GIVEN ENTRIES —
__________

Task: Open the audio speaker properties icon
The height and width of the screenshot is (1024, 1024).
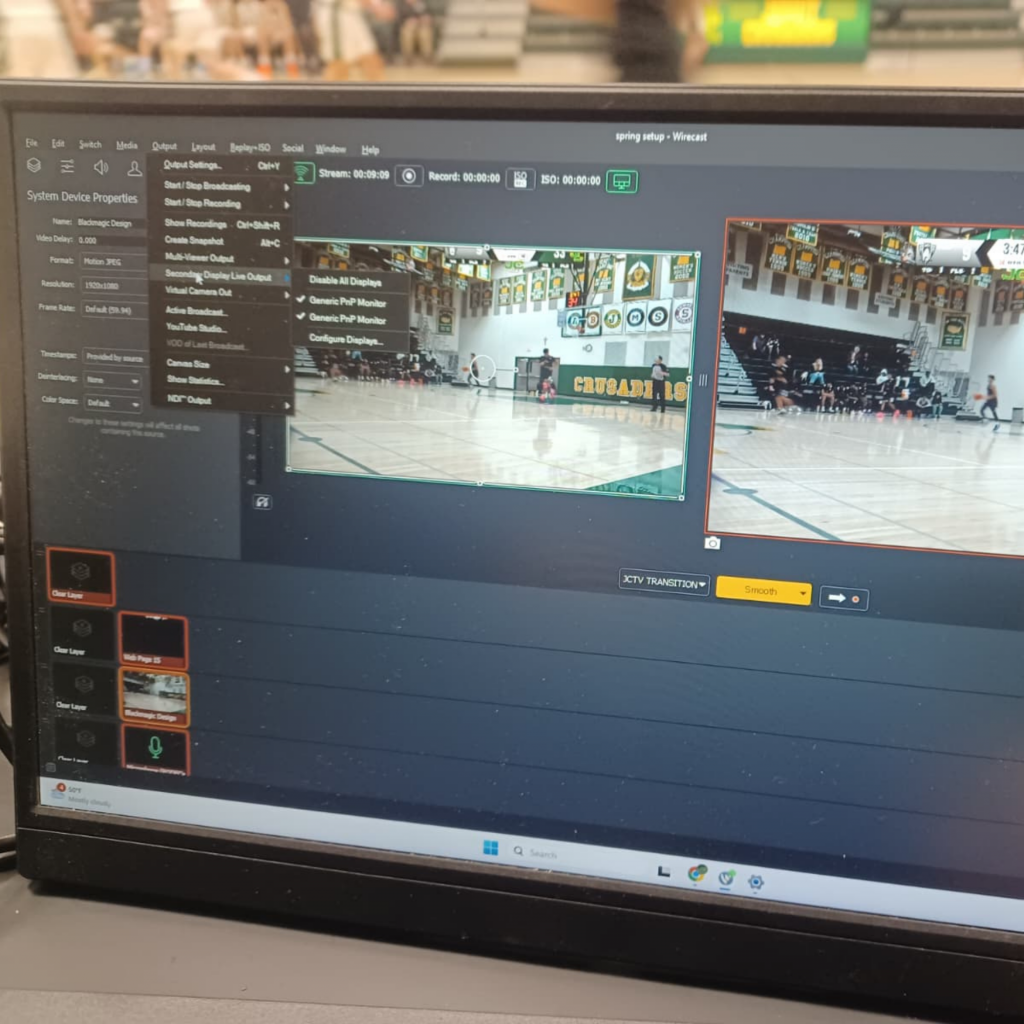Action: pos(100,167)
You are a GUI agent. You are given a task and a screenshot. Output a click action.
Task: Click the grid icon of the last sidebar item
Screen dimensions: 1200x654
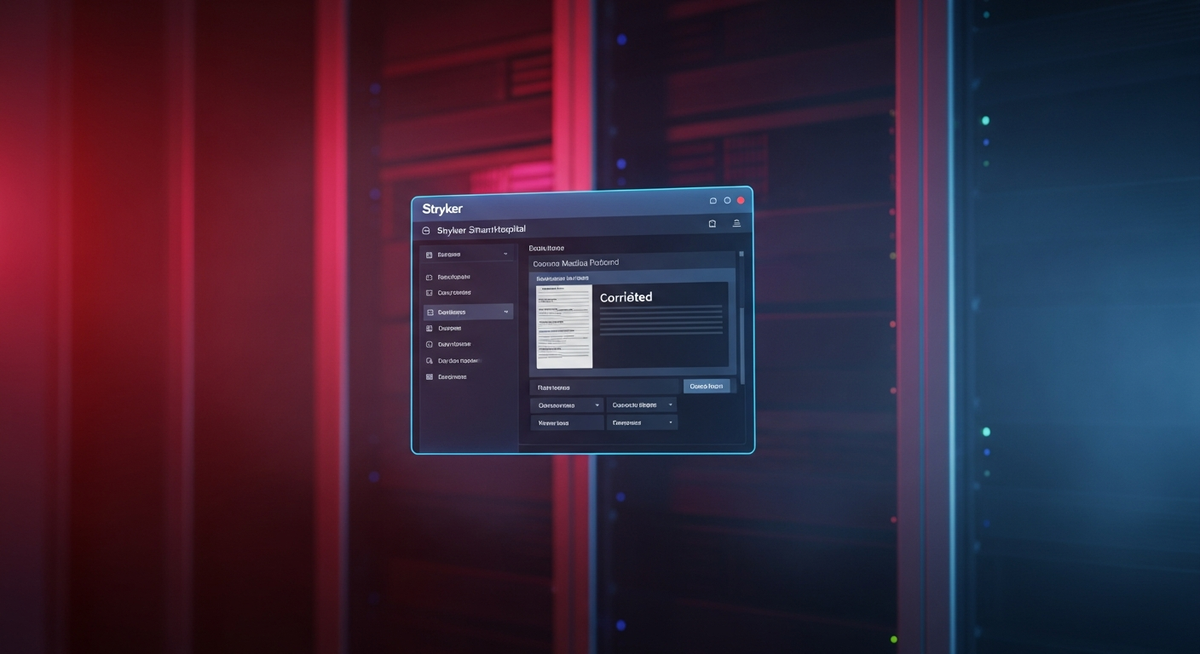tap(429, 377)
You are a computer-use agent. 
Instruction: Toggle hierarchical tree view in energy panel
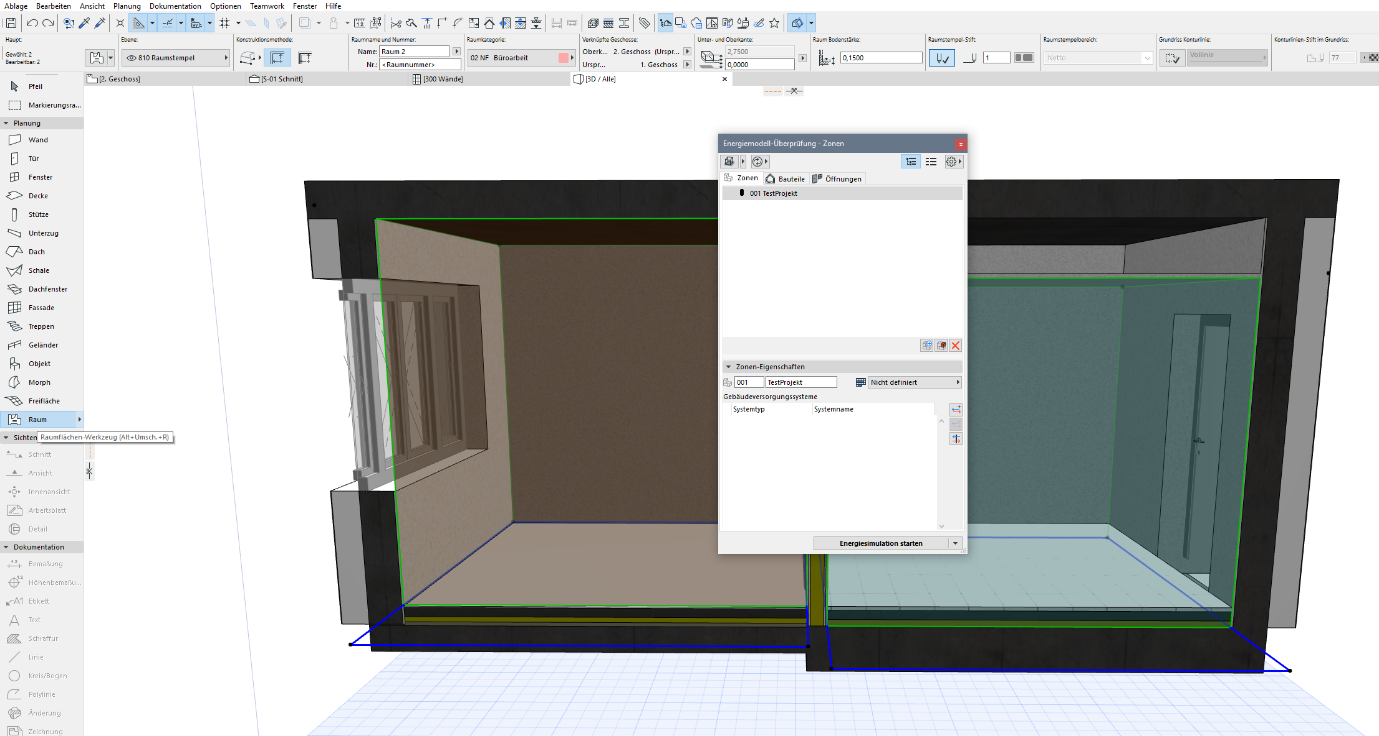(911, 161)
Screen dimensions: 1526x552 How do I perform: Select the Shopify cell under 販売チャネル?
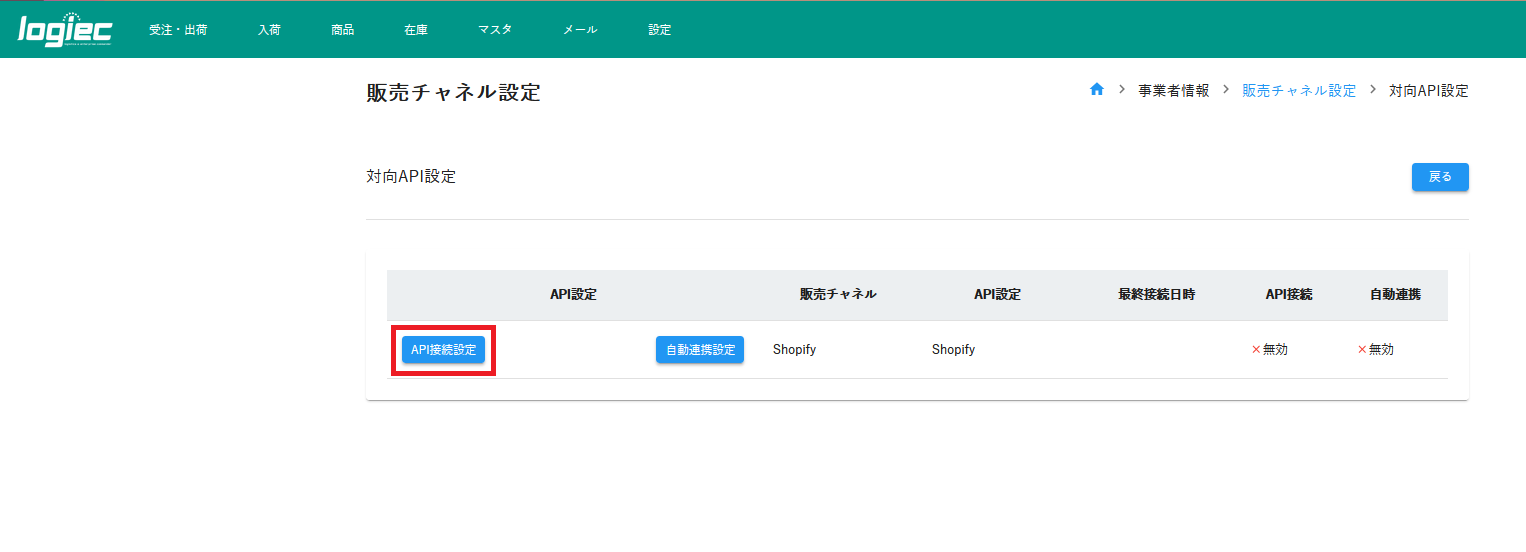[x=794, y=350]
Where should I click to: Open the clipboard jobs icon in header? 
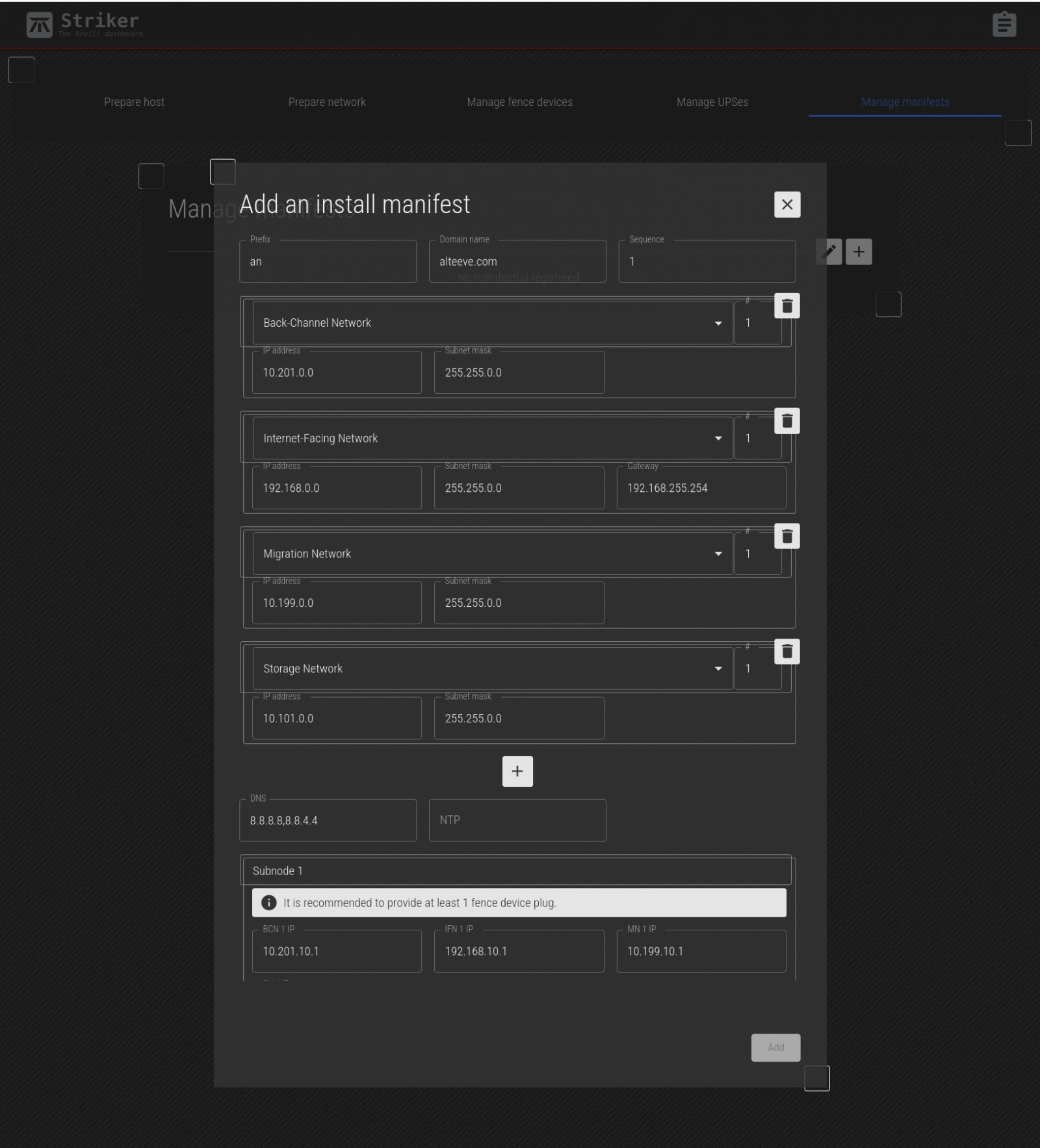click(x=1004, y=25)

__________

YOUR ASSIGNMENT — Reproduce the material word for word. Skip every picture it holds.

PROBLEM SOLUTION —
Task: Open the audio speaker properties icon
The height and width of the screenshot is (1024, 1024).
Action: pos(100,167)
You are a GUI agent. You are given a task and a screenshot. Output a click action.
Task: Click the grid icon of the last sidebar item
Screen dimensions: 1200x654
tap(429, 377)
You are a computer-use agent. 
Instruction: Toggle hierarchical tree view in energy panel
(911, 161)
Screen dimensions: 1526x552 How do I perform: Select the Shopify cell under 販売チャネル?
[x=794, y=350]
Where should I click to: Open the clipboard jobs icon in header? 
click(x=1004, y=25)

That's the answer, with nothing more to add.